● What to work on
For the material that follows, tally the lines holding "card" and give the total alone.

● Material supplied
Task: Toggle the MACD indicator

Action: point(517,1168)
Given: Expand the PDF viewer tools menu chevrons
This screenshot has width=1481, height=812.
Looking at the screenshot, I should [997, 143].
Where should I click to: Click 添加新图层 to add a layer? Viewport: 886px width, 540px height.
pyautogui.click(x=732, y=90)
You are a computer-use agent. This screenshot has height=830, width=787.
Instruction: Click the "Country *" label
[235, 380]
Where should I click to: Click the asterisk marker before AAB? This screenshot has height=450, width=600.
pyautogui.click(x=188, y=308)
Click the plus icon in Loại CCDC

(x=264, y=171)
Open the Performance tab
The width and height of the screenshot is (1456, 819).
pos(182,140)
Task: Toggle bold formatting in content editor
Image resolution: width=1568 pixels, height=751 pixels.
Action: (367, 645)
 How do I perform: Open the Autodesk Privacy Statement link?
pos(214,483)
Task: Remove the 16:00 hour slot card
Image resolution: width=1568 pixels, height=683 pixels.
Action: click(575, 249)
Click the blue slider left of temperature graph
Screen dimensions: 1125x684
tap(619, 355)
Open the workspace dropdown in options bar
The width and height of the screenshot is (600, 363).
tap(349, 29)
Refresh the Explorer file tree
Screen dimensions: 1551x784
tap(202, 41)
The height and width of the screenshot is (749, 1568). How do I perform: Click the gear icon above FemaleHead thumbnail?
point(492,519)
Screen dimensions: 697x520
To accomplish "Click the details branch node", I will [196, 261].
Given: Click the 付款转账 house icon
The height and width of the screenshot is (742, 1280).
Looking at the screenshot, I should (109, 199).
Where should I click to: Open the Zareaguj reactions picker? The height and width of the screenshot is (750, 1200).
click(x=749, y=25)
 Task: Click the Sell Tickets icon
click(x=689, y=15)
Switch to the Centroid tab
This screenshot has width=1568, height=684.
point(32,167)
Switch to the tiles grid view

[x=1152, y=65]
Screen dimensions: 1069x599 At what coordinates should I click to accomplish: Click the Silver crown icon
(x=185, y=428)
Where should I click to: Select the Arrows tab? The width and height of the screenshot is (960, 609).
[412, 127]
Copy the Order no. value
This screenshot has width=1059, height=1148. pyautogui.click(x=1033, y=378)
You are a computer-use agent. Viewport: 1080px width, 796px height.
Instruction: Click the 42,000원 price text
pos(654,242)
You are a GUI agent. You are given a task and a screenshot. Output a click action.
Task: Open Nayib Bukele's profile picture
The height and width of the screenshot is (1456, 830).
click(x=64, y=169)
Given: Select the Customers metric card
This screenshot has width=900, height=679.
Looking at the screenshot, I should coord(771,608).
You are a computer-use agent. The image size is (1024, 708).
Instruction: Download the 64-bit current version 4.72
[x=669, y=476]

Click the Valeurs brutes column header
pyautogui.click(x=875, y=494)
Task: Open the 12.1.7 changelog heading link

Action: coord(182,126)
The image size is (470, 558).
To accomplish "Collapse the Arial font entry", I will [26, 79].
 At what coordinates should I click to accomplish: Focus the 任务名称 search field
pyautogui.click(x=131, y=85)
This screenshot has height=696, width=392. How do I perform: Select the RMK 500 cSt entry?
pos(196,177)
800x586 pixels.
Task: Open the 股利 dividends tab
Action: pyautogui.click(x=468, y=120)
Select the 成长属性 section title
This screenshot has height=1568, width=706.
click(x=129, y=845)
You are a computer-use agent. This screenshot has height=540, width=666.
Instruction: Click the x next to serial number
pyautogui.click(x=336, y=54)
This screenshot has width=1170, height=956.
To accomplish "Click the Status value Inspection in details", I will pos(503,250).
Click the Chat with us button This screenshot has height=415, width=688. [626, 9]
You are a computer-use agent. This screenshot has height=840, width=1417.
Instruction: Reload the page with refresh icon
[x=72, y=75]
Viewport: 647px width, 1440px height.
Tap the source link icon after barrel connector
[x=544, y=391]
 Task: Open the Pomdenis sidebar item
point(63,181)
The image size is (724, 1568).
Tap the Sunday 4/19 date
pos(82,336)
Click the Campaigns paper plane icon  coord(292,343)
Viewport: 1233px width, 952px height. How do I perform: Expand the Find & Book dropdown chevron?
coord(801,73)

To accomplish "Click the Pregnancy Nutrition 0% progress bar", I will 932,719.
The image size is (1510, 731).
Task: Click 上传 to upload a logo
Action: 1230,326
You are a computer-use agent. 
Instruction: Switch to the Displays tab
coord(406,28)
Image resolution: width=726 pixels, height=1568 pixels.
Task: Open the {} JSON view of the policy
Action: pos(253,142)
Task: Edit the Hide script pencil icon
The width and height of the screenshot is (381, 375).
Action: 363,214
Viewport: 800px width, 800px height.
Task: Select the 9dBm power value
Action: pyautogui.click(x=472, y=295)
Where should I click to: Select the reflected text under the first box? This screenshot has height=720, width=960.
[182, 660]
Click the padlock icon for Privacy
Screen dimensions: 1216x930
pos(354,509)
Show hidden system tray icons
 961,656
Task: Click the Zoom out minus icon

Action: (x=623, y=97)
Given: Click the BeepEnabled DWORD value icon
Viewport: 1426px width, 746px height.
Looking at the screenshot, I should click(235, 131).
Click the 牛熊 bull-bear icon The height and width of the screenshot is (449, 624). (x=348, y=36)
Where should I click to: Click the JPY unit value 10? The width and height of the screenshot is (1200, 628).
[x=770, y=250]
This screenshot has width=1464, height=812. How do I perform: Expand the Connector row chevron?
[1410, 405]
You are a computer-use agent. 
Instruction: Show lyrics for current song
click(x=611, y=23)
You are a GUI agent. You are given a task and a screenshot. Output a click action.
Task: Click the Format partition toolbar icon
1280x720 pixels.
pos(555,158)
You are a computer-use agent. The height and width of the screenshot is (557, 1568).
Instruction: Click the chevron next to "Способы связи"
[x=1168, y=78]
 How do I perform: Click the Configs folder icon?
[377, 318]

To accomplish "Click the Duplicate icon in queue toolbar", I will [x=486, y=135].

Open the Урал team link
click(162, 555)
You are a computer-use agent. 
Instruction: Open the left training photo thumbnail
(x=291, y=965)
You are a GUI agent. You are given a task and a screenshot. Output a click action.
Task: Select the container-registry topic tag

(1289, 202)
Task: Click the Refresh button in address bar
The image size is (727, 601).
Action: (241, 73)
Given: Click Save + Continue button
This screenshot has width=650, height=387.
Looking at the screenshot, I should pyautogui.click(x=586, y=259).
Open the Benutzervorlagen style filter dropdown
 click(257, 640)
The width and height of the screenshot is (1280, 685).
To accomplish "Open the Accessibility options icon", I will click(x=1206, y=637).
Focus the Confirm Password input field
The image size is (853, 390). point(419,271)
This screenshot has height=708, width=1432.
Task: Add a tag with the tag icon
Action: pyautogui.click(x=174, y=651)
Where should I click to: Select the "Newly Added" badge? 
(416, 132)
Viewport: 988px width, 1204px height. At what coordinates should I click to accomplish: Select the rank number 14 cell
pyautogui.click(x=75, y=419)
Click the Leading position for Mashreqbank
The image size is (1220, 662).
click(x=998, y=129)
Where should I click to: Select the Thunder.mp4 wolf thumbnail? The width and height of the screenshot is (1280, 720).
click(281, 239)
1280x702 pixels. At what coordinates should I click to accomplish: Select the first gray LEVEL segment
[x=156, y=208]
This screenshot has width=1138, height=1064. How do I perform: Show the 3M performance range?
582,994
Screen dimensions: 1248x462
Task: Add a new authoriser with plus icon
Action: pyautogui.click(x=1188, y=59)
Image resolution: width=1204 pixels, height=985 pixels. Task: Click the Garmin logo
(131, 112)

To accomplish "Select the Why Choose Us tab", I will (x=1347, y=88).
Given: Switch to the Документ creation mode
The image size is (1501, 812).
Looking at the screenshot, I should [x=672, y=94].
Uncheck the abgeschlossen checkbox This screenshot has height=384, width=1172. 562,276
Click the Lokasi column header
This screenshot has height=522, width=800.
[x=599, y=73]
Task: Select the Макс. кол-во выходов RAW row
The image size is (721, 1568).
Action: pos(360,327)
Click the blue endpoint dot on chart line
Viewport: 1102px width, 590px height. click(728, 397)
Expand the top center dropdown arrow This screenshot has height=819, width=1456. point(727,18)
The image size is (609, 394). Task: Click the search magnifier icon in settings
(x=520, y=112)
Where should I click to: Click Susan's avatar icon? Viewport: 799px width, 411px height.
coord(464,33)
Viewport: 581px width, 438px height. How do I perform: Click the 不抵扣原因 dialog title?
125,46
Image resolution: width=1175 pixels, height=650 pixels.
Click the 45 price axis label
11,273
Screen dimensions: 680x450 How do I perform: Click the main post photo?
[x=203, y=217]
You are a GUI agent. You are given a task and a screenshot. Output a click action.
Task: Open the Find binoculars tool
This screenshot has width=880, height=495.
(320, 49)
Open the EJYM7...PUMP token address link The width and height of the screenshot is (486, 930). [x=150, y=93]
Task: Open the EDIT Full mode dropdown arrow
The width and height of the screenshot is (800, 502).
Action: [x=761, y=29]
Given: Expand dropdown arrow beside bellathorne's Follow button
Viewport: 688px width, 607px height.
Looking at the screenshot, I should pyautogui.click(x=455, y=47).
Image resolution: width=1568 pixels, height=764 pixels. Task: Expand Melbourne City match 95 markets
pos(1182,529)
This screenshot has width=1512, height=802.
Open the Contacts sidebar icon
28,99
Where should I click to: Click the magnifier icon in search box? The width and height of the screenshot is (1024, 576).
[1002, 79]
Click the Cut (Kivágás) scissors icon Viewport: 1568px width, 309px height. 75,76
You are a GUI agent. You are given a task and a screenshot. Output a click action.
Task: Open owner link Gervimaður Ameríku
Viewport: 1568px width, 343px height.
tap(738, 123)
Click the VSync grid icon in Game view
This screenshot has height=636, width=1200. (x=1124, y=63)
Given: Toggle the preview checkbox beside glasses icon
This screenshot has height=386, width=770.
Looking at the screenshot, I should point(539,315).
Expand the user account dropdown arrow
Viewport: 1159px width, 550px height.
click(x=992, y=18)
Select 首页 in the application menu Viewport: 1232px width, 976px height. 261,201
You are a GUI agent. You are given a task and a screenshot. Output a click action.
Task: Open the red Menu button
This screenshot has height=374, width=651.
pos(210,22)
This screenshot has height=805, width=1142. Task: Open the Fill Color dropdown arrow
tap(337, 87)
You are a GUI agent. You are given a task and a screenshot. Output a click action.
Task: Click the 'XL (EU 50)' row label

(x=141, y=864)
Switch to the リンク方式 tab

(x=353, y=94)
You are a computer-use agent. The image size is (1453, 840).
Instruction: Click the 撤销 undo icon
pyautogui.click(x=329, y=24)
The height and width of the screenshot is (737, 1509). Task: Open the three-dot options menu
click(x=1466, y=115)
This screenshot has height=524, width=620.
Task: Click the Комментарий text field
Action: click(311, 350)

● Finished exercise
2